> _Task instructions_: The answer must consist only of the lines from the line with "本站帮助 (1031, 1342)" to the line with "Blog (569, 48)", both included, exactly as they stand below.

> _Exercise data_:
++++++++++
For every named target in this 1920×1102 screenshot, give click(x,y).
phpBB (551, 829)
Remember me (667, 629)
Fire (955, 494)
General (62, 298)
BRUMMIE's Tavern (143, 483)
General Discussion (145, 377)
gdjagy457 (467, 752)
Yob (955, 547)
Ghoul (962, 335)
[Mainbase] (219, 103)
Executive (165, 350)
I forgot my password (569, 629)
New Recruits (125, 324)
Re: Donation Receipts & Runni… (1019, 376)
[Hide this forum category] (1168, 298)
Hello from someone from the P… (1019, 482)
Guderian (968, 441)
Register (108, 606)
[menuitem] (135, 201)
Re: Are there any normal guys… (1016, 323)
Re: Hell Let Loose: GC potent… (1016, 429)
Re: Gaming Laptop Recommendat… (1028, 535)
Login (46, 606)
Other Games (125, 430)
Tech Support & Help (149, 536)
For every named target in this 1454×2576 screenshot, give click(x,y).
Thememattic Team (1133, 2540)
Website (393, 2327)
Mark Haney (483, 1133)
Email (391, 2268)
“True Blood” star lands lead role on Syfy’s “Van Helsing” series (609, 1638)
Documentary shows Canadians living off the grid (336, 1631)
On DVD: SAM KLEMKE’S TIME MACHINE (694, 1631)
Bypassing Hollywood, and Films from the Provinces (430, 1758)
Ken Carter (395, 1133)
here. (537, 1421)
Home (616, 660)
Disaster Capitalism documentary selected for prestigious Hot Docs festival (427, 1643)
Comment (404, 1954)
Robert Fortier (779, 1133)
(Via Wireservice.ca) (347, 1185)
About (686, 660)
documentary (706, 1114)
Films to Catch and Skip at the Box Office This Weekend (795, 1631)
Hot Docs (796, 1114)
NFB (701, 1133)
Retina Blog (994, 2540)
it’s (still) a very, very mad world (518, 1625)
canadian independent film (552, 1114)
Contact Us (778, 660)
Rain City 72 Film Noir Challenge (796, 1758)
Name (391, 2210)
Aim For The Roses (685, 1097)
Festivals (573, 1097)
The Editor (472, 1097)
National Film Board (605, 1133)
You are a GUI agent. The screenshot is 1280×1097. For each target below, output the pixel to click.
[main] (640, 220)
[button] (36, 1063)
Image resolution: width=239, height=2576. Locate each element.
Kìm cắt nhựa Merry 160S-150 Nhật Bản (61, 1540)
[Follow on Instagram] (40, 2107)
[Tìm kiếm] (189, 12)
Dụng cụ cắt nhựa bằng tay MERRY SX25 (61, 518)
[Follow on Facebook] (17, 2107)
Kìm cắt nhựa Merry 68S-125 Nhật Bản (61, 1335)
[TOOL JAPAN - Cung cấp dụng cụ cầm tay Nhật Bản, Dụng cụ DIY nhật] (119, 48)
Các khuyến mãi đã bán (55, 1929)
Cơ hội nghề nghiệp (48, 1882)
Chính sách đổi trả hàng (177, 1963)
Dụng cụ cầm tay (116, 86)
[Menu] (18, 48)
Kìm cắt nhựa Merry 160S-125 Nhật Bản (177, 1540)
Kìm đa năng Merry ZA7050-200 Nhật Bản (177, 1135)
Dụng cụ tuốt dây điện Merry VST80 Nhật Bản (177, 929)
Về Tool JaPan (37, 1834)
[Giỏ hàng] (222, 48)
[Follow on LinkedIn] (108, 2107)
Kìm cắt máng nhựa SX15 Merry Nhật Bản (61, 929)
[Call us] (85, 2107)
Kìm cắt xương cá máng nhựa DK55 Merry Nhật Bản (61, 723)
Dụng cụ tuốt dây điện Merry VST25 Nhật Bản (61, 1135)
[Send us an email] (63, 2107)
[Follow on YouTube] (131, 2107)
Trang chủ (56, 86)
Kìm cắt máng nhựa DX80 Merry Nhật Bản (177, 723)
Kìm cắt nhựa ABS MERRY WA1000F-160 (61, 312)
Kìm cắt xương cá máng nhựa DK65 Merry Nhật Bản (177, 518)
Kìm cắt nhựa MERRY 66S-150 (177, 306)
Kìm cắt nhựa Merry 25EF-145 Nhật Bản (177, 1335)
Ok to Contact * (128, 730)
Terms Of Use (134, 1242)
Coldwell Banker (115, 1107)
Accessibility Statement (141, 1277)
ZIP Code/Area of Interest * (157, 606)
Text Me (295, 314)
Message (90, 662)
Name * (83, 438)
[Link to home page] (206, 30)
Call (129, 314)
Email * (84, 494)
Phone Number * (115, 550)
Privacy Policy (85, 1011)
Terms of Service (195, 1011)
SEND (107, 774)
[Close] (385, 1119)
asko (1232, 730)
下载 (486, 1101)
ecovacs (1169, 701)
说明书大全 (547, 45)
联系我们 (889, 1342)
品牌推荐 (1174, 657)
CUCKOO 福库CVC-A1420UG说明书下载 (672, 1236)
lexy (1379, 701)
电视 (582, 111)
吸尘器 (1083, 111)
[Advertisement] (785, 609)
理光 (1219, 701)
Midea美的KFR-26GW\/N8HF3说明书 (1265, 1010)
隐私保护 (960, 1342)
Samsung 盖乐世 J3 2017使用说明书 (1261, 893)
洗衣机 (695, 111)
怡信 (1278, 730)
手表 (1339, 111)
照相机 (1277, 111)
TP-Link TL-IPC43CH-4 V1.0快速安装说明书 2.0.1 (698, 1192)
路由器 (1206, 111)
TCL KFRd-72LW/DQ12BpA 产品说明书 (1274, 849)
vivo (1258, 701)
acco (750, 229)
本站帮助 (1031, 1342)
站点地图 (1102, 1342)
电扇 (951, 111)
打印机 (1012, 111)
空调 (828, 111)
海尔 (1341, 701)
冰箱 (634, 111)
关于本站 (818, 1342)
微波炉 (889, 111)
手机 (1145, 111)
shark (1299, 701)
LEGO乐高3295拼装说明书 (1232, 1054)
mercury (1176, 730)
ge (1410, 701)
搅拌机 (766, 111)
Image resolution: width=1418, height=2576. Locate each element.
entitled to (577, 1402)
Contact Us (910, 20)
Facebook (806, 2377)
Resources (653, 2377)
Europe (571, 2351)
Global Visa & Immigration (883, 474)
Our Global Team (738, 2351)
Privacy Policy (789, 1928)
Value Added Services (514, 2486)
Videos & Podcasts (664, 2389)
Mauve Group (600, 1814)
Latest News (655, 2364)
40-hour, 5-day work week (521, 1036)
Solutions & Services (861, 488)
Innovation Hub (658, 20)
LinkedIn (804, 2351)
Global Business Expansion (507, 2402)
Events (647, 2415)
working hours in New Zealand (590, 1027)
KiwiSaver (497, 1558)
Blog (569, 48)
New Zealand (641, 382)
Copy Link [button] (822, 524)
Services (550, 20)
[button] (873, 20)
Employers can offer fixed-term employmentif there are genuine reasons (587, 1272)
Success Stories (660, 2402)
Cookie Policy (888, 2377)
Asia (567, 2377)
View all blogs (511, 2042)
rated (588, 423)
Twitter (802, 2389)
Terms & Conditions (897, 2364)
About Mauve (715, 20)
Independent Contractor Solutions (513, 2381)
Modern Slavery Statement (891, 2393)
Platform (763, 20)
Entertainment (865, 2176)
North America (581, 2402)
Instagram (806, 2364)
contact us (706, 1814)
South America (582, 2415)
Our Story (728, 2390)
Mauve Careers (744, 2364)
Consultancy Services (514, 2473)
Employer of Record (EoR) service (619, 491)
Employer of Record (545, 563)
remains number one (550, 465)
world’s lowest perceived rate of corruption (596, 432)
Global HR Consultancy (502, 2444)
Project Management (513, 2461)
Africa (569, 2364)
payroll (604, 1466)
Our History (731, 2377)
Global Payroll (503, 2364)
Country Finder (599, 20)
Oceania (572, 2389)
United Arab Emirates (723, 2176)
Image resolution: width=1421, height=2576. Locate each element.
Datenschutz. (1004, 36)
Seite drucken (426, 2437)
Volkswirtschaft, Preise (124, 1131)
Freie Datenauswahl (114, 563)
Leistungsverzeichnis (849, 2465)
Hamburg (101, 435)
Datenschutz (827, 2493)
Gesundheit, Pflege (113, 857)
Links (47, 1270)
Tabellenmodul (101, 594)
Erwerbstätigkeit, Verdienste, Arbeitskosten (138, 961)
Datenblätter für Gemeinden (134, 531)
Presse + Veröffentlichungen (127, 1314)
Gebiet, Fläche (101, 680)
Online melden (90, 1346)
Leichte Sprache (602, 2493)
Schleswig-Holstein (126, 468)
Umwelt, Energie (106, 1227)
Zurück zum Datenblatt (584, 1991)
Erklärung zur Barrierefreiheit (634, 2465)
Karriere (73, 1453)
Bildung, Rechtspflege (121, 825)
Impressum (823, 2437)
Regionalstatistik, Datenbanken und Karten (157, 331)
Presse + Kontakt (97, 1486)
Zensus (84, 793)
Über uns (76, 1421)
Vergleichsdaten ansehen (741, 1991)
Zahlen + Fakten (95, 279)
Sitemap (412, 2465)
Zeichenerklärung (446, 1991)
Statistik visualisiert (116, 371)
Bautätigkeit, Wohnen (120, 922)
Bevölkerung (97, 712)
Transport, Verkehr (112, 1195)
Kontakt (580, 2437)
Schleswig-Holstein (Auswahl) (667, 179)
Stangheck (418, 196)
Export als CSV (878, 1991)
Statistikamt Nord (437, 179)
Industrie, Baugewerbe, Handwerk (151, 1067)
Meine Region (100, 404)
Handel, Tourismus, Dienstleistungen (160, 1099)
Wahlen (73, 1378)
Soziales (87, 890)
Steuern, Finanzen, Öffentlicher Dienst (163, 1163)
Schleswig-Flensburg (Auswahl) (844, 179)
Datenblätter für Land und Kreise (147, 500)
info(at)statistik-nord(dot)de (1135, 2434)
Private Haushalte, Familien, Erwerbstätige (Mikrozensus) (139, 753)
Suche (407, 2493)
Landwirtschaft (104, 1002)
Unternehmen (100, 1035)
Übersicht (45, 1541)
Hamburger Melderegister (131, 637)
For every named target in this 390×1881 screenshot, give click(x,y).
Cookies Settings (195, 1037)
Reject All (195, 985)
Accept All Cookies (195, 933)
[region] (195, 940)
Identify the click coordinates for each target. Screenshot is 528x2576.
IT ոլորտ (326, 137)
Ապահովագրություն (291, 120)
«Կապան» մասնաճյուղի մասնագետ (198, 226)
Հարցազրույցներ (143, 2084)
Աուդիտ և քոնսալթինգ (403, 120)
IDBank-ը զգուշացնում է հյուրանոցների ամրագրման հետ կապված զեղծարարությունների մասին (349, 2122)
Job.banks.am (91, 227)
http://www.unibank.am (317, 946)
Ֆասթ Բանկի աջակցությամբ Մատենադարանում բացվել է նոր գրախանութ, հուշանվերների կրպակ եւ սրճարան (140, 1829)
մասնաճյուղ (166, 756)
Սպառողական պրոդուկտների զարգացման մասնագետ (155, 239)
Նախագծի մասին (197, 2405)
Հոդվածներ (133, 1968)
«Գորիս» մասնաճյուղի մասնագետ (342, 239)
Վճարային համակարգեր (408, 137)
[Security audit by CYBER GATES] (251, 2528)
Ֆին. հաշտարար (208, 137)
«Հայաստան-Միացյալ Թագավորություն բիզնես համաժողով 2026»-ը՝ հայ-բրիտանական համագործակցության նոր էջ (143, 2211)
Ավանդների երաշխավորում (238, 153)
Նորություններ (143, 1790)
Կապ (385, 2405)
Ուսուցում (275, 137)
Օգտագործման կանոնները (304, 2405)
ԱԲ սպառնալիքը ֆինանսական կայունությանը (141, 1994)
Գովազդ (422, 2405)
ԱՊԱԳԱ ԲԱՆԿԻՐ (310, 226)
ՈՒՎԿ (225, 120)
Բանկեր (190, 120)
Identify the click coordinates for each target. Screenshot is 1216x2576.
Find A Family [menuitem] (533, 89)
++++++++++
> _Reply_:
本站帮助 (1031, 1342)
站点地图 (1102, 1342)
电扇 (951, 111)
打印机 (1012, 111)
空调 (828, 111)
海尔 (1341, 701)
冰箱 (634, 111)
关于本站 (818, 1342)
微波炉 (889, 111)
手机 (1145, 111)
shark (1299, 701)
LEGO乐高3295拼装说明书 (1232, 1054)
mercury (1176, 730)
ge (1410, 701)
搅拌机 (766, 111)
Image resolution: width=1418, height=2576. Locate each element.
entitled to (577, 1402)
Contact Us (910, 20)
Facebook (806, 2377)
Resources (653, 2377)
Europe (571, 2351)
Global Visa & Immigration (883, 474)
Our Global Team (738, 2351)
Privacy Policy (789, 1928)
Value Added Services (514, 2486)
Videos & Podcasts (664, 2389)
Mauve Group (600, 1814)
Latest News (655, 2364)
40-hour, 5-day work week (521, 1036)
Solutions & Services (861, 488)
Innovation Hub (658, 20)
LinkedIn (804, 2351)
Global Business Expansion (507, 2402)
Events (647, 2415)
working hours in New Zealand (590, 1027)
KiwiSaver (497, 1558)
Blog (569, 48)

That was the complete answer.